Concert Review: Chameleon Arts Ensemble Explores the Bounties of the Belle Époque
By Aaron Keebaugh
The Chameleon Arts Ensemble shed new light on Ernest Chausson’s quartet in A major, Op. 30, the very model of Belle Époque verve and melodicism.
By the early 1890s, Ernest Chausson had grown weary of the Wagnerian fever that had infected contemporary French music. So, he set out to “de-Wagnerize” his own compositional voice.
Forging a new path led him to take a glance at what had come before. Pouring over the scores of Rameau and Couperin, he stripped his style to the bone. Gone were the emotional depths and swirling mists he had explored in his Symphonie, Op. 20, opera Le roi Arthus, and early chamber music. The crux of this new effort resulted in the greatest of his final works, the Piano Quartet in A major, Op. 30, the very model of Belle Époque verve and melodicism.
Yet for all its ebullience, the score still hovers at the edges of the repertoire, rarely surfacing on concert programs. Fortunately, the Chameleon Arts Ensemble shed new light on the quartet in their recent season-opening program at First Church in Boston.
Listening to Chausson’s quartet is to hear a singular moment in time where different musical paths converge. Flowering melodies reflect a Germanic zest that is echoed in the orchestral-like textures. Moods also change on a dime, often with archetypal romantic fervor. Still, a wistfulness frequently bubbles to the surface. It’s as if the composer were summing up the effects of Franck and Massenet while simultaneously looking ahead to the Impressionism of Debussy and Ravel.
The Chameleon Arts Ensemble played the work with utmost sensitivity. Lines in the outer movements swept by like wind on the plains. There was plenty of momentum too. The musicians were like skilled actors, building varied tensions with dramatic synergy.

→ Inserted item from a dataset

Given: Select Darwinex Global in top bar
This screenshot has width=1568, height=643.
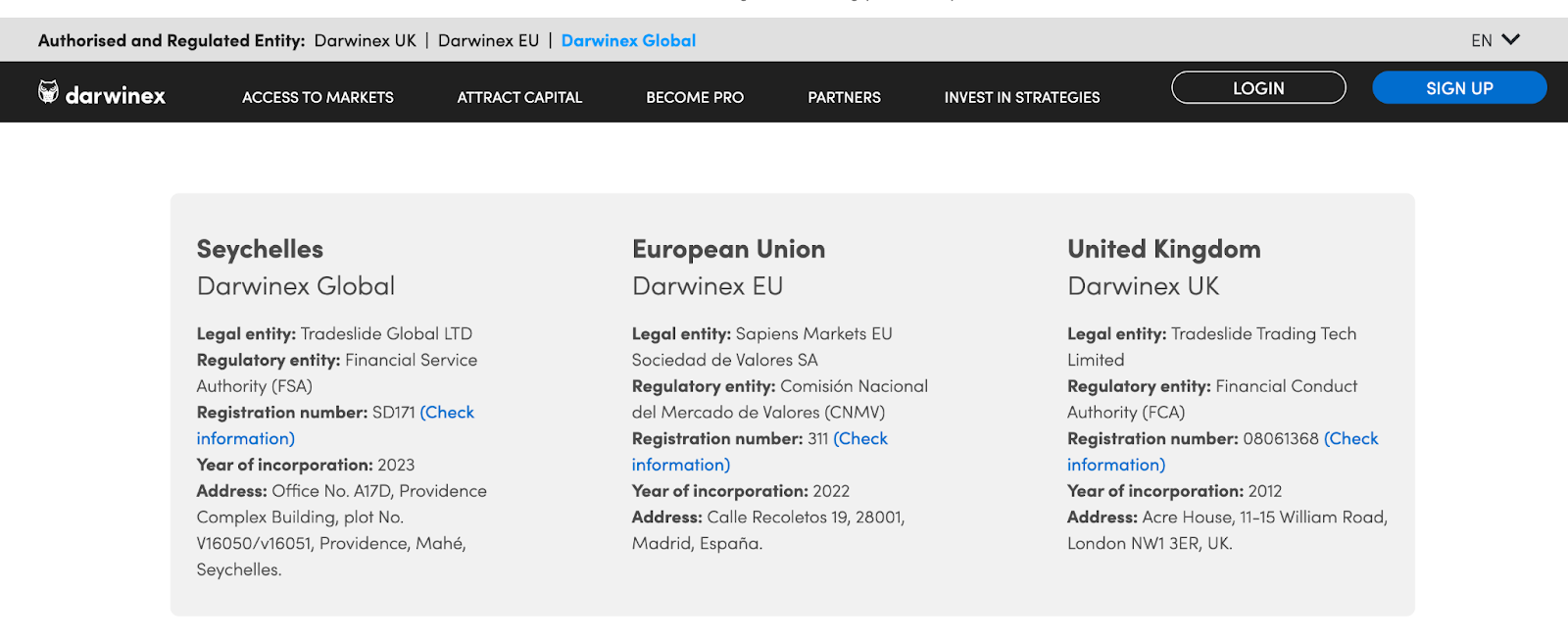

The middle movements flowed with honeyed sweetness that never dipped into sentimentality. Anchored by pianist Alice Chenyang Xu, the strings made the “Très calme” flicker by blissfully. They simply glowed in the “Simple et sans hâte,” where the waltzes lilted with supple vitality.
All came to fruition in the coda. Played with panache, themes from the work’s opening reemerged like memories rushing to the surface. As relayed by the Chameleons, the essence of Chausson’s art is about making the past as immediate as the present.
Zoltán Kodály etched a similar Proustian effect in his Duo for Violin and Cello. Cast in three movements, this score makes a virtuosic display out of folk-like melodies and the composition was played with the verve of country fiddlers by violinist Francesca dePasquale and cellist Sarah Rommel.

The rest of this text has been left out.